My own trip across China from extreme South to Peking confirms Sid's observations. Grain and vegetables are everywhere plentiful and cheap. Meat and fish seem everywhere available, meat more limited or expensive but fish abundantly bred in new reservoirs.

As result, the Peace Committee's staff no longer give time to raising vegetables, rabbits and "personal chickens", but plant apple and pear trees to beautify the yard.

PERSONAL NOTE

I began these letters last September for a few friends. They expanded; I might even say "exploded"! Newspapers printed them in Djakarta, Colombo, Ghana, Australia, New Zealand; friends in the U.S.A. mimeographed them for discussion groups. Already I am accused of "subverting" Chile; somebody sent ten "Letters" there! All this is cheerful to hear. But now come people who want to "subscribe". I appreciate the compliment, but take it easy!

No money you could pay can make me write every month on the dot. The best we can hope is ten "Letters" a year--irregularly. These cost about 12 fen per copy to print and 54 fen to airmail; which totals about one pound sterling for ten airmailed issues. If you want to "pay your way" on that basis, make checks to "Letter from China". NOT to me personally; I don't want to. keep signing my name. Your letters may influence the subjects I handle, the choice between mimeographing and printing, and whether I also ask friends to write. No back copies available now; we may reprint them.

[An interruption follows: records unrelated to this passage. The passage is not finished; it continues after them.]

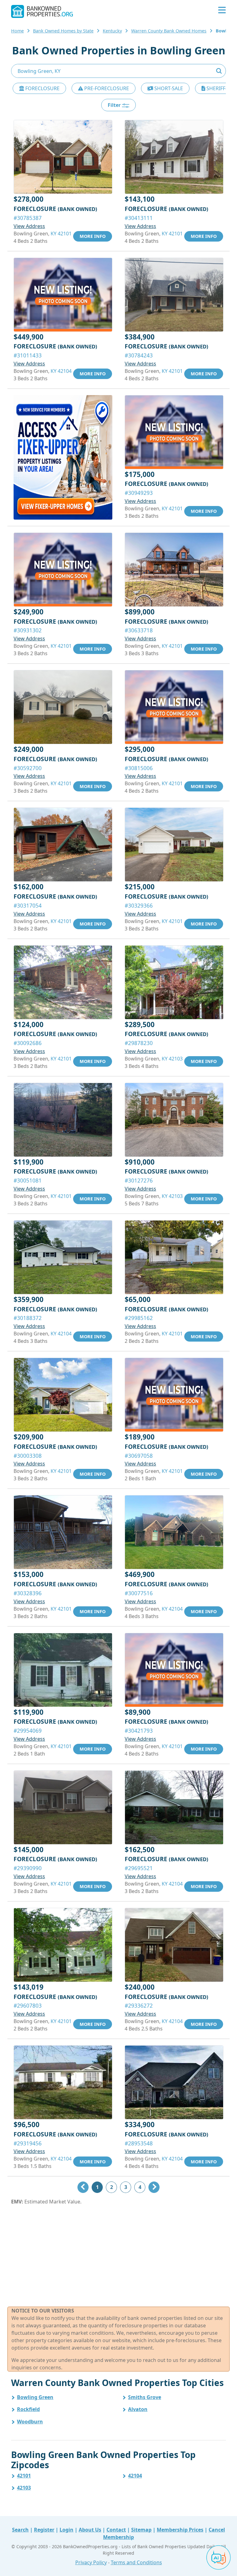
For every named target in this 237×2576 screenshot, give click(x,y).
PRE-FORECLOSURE (106, 88)
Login (66, 2529)
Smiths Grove (144, 2397)
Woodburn (30, 2421)
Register (44, 2529)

But--don't expect personal replies.

Special to U.S. AMERICANS! If you live blockaded in our good, old U.S.A., you can't subscribe! Don't try; it's against U.S. law to send money to China. Even if we go to some pains to deal through the two firms licensed to import periodicals from China, the money goes into an account blocked by Uncle Sam. What fun is in that?

Sometime somebody may publish in the U.S.A. charging to cover the costs. Till then, resign yourself to getting it as gift from me, not to you but to educate my country! Calm your conscience, if any, by doing as much for somebody else. You can have what copies you want on following rules. One to five copies go airmail; bigger bundles ordinary mail. Don't ask me to promote it to long lists of people; send for copies or reprint and promote it yourself.

Yours--and where do we go from here?